**Given exercise**:
Reproduce verbatim the part of the records that opens with the line containing "Given: Select the General tab" and runs through the end of the records. Leave out the pictures.

**Element lookup records**:
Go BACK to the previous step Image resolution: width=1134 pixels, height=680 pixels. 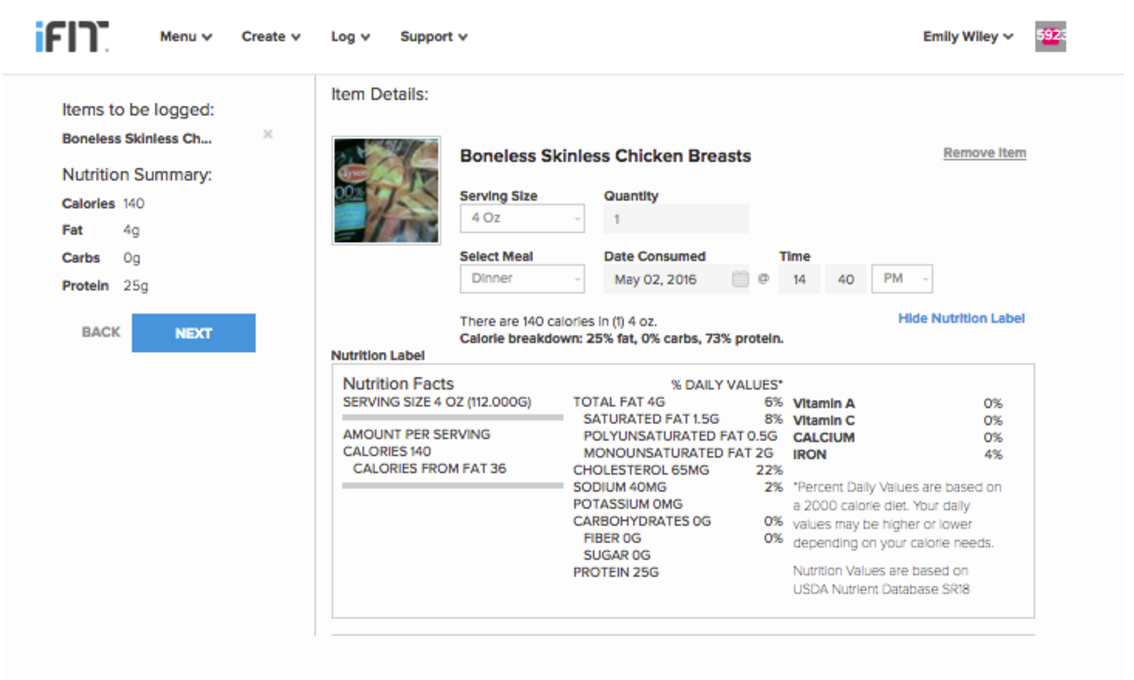pyautogui.click(x=101, y=332)
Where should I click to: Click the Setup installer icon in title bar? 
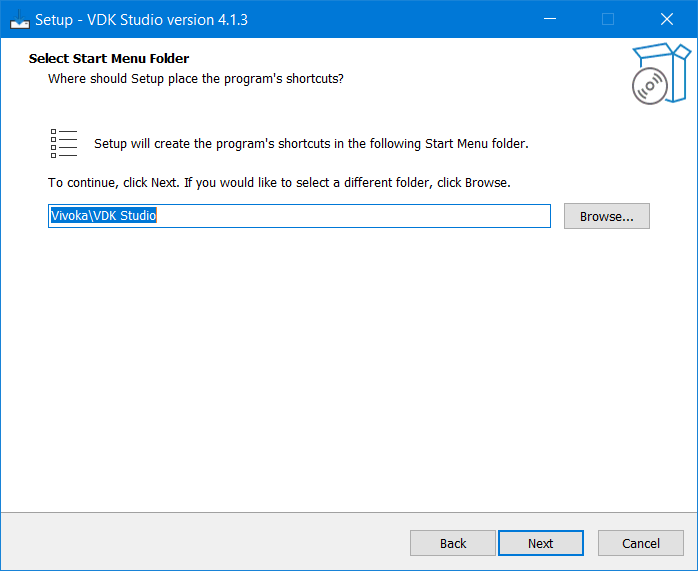(x=19, y=19)
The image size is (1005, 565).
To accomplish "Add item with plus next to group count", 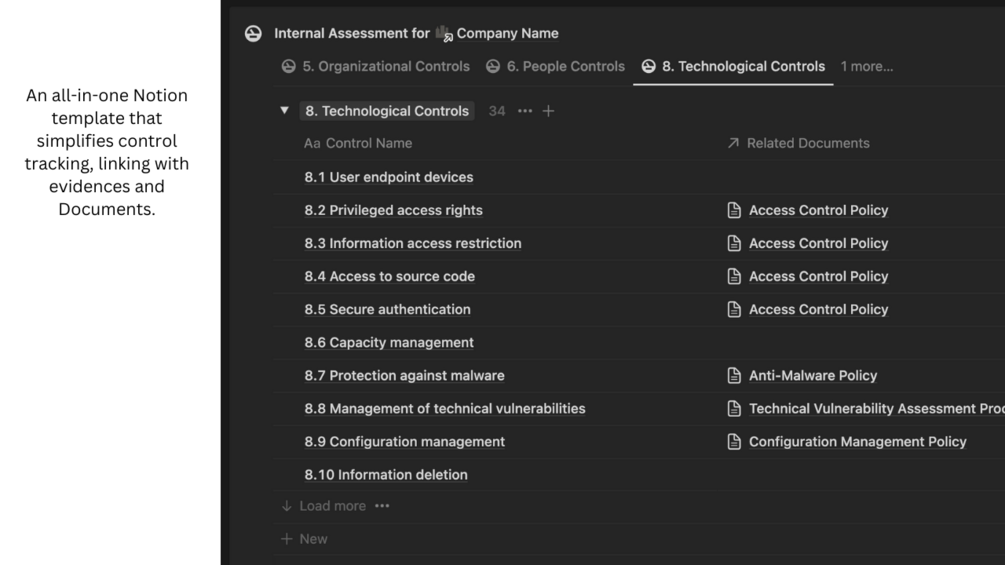I will pyautogui.click(x=548, y=111).
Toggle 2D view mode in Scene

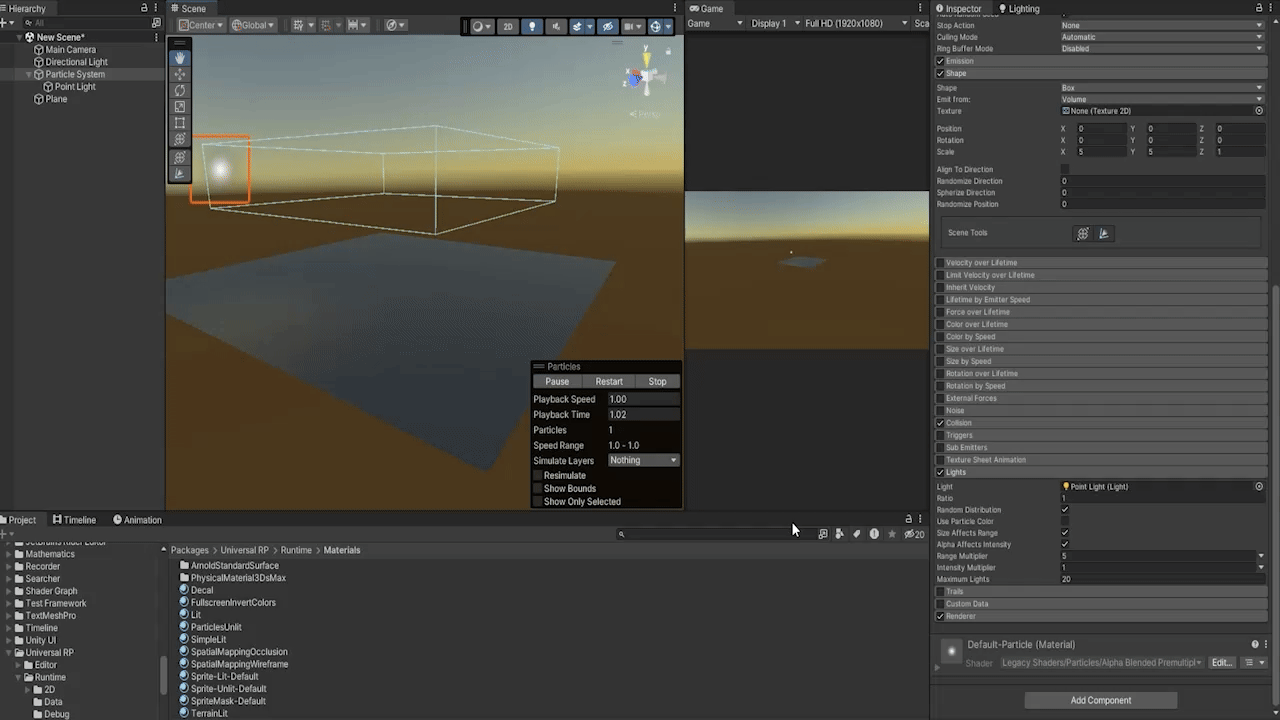pyautogui.click(x=508, y=26)
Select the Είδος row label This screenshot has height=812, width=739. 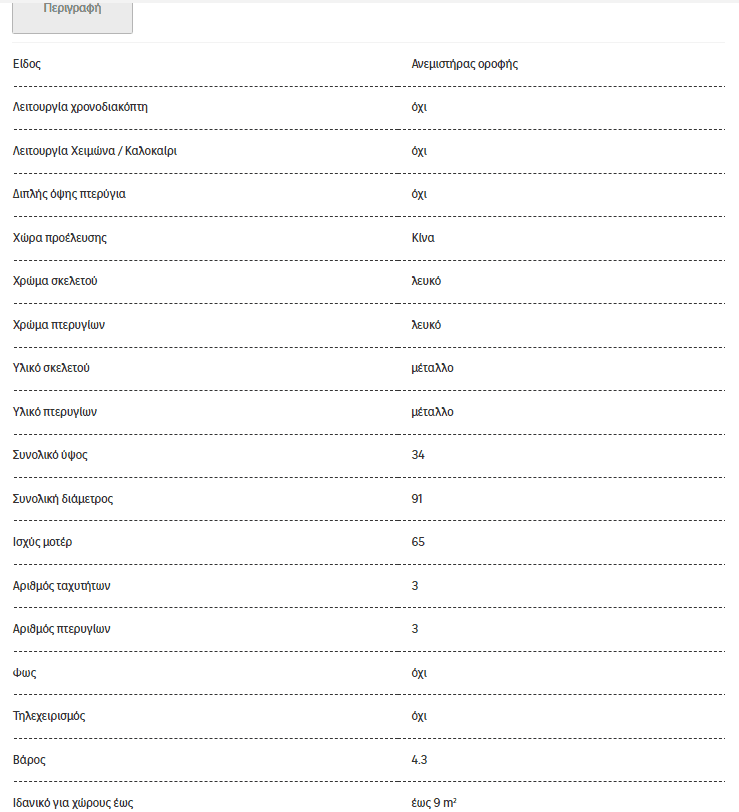click(26, 64)
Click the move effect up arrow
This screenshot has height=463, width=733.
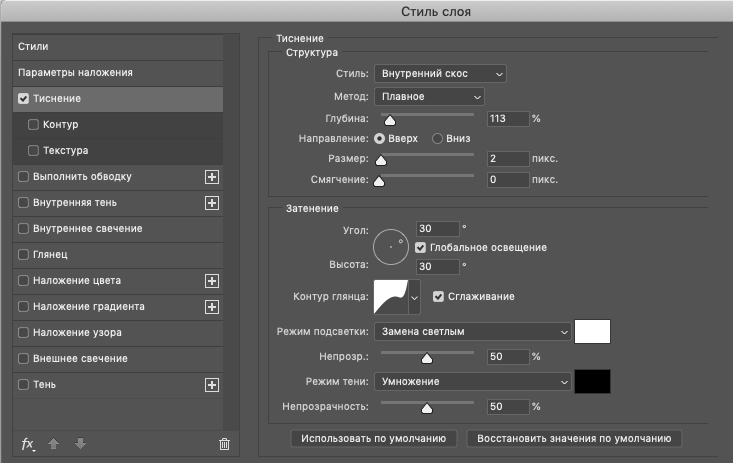pyautogui.click(x=54, y=443)
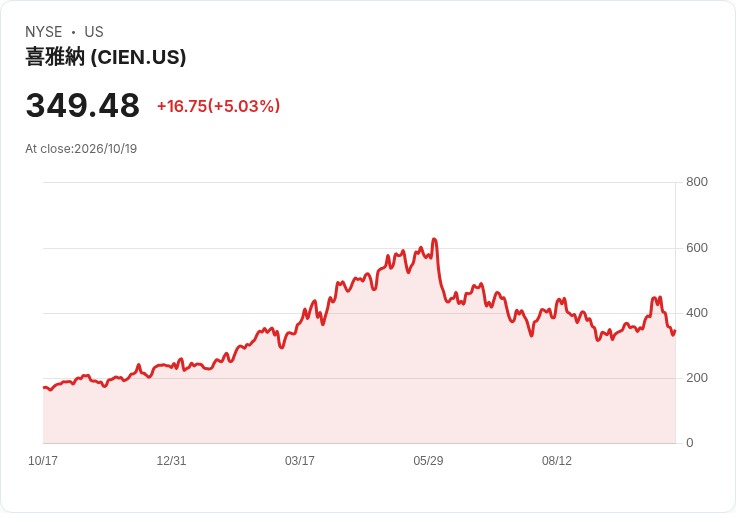
Task: Click the 800 y-axis label
Action: pos(697,182)
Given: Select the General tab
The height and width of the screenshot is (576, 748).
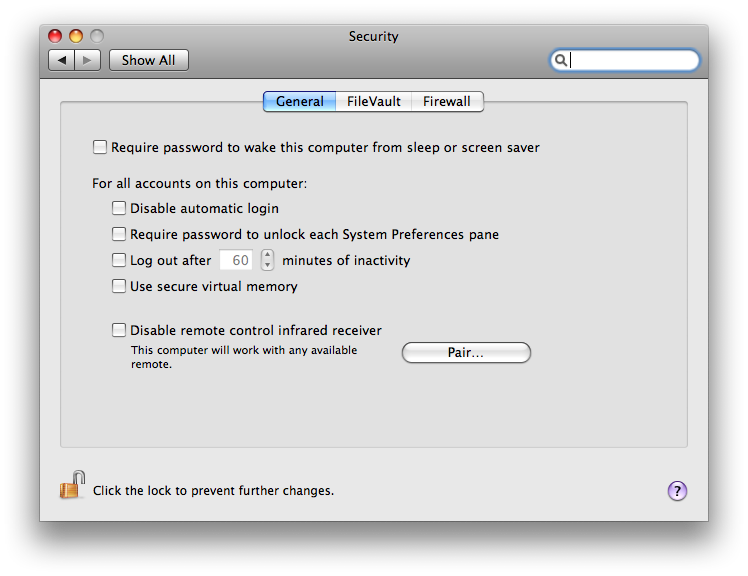Looking at the screenshot, I should tap(300, 101).
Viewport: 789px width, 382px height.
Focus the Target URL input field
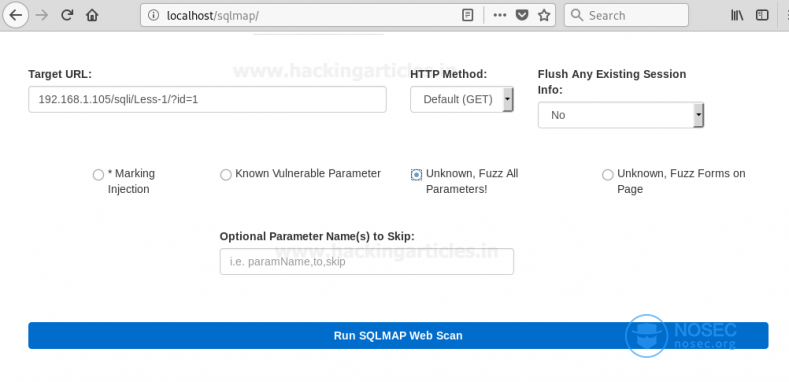coord(207,99)
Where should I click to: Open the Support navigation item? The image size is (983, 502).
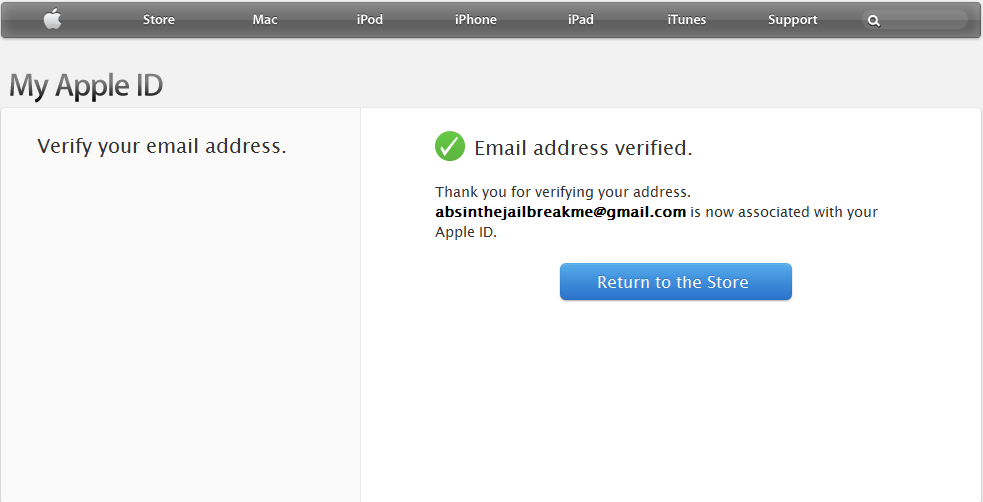pos(792,20)
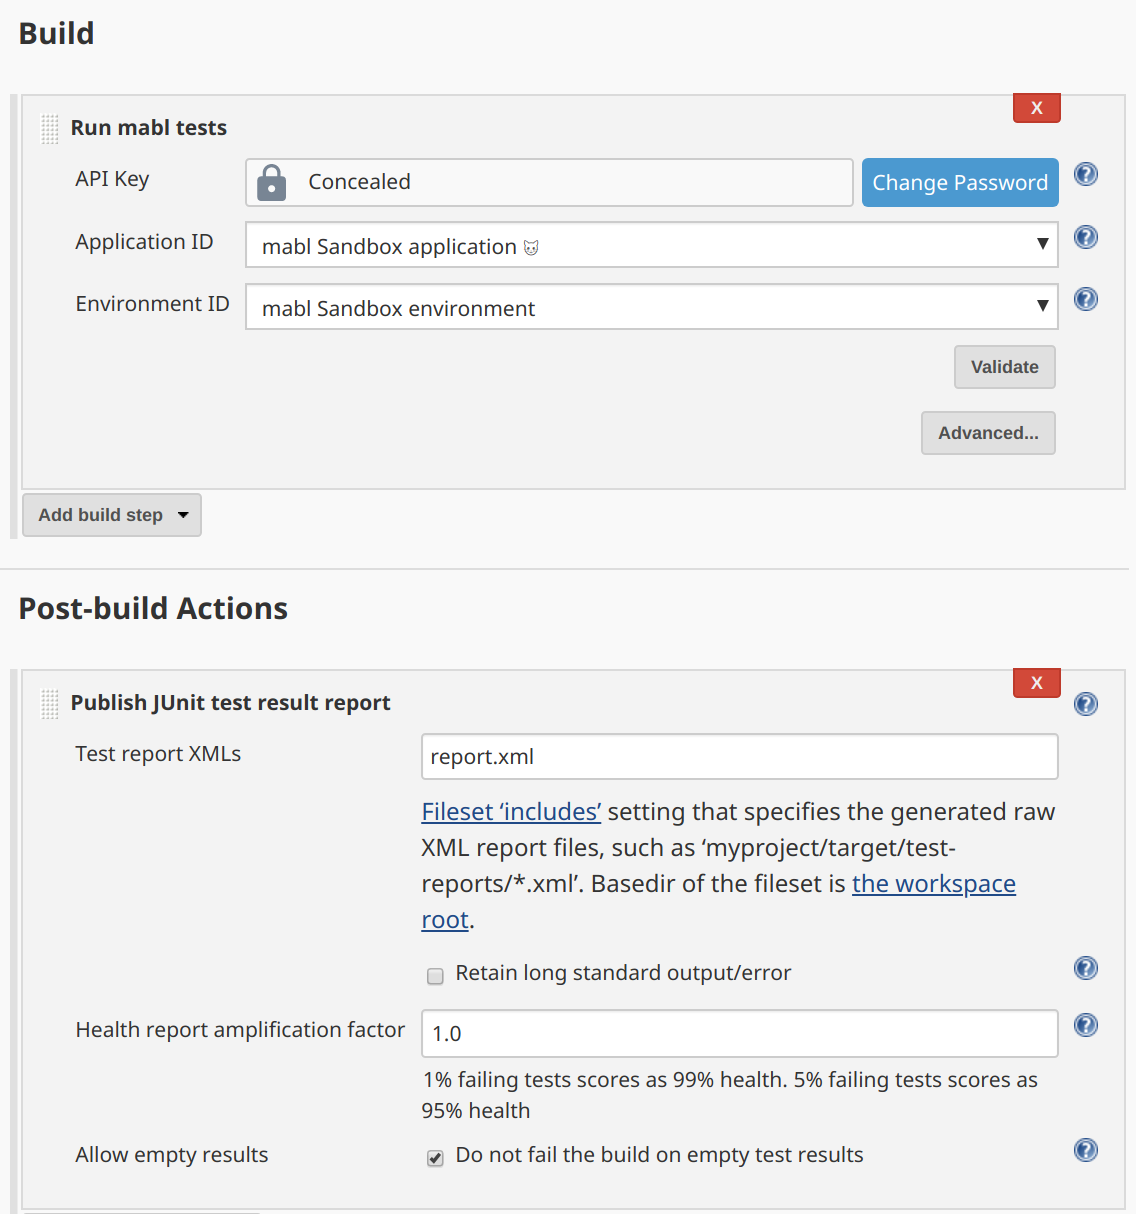Image resolution: width=1136 pixels, height=1214 pixels.
Task: Open the Add build step menu
Action: tap(112, 515)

**Answer for the task**:
Given: Select the General tab
The height and width of the screenshot is (576, 748).
Looking at the screenshot, I should tap(300, 101).
Viewport: 789px width, 382px height.
Focus the Target URL input field
coord(207,99)
Where should I click to: Open the Support navigation item? The image size is (983, 502).
pos(792,20)
Image resolution: width=1136 pixels, height=1214 pixels.
Task: Open the Add build step menu
Action: tap(112, 515)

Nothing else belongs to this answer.